Getting the mic is easy. Having something to say is a process. Make the process your goal.

Drop the mic Loui… 

It is so easy these days to believe that we are equipped when truly we are just mimicking information that we have heard time and time again. We are at an increased danger of this given the massive amount of information and knowledge that is at our fingertips in 2021. But friends… don’t mistake knowledge for wisdom. Wisdom is the product of knowledge rightly applied. Knowledge is rightly applied when we walk the path God has set before us specifically tailored to the curriculum of who Christ is calling us to become.

Our job is not to cut corners or build platforms. Our job is faithfulness. It is to trust in the Lord with all of our hearts… even when the path that He has us on makes absolutely no sense (Proverbs 3:5-6). 

To believe that we shouldn’t be where we currently are is to believe that God got it wrong. For many of us, this idea is the exact source of our discontentment. We focus all of our efforts on our future instead of being fully present to learn the lessons that God is teaching us in each season.

We don’t abide in the process that God is taking us through.
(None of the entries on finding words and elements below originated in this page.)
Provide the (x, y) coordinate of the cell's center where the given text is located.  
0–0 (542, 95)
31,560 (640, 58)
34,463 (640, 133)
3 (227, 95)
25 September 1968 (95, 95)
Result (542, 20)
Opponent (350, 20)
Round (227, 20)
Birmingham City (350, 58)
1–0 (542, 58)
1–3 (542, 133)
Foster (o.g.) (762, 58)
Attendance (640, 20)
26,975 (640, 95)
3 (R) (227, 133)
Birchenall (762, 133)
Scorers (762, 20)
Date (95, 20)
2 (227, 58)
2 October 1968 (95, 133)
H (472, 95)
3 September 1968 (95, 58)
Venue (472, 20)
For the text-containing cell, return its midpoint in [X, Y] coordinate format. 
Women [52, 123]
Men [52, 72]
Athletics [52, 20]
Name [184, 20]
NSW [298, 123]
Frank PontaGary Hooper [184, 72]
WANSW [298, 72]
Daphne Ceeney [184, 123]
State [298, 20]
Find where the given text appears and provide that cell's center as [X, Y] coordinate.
In theory it sounds good, but the application we find too difficult. The great irony of it all… the best way to be most prepared for the future is to be diligent and faithful in the present.

So friends I encourage you… read Proverbs 25:6-7 and 1 Peter 5:6-7. We are not to call ourselves up on our own timeline. God is the one who lifts up and He does it in His own timing. As our friend Todd Wagner puts it, if we try to do God’s job of exalting ourselves, God will do our job of humbling us (1 Peter 5:6). 

Seek faithfulness where you are called. Invest more in being a person worth following than an individual with a following. Your steadfastness in each season is building in you a character. Don’t seek to let your competence outrun your character. Invest in who you are becoming. Trust in God’s process. Drop the mic and let God write a message.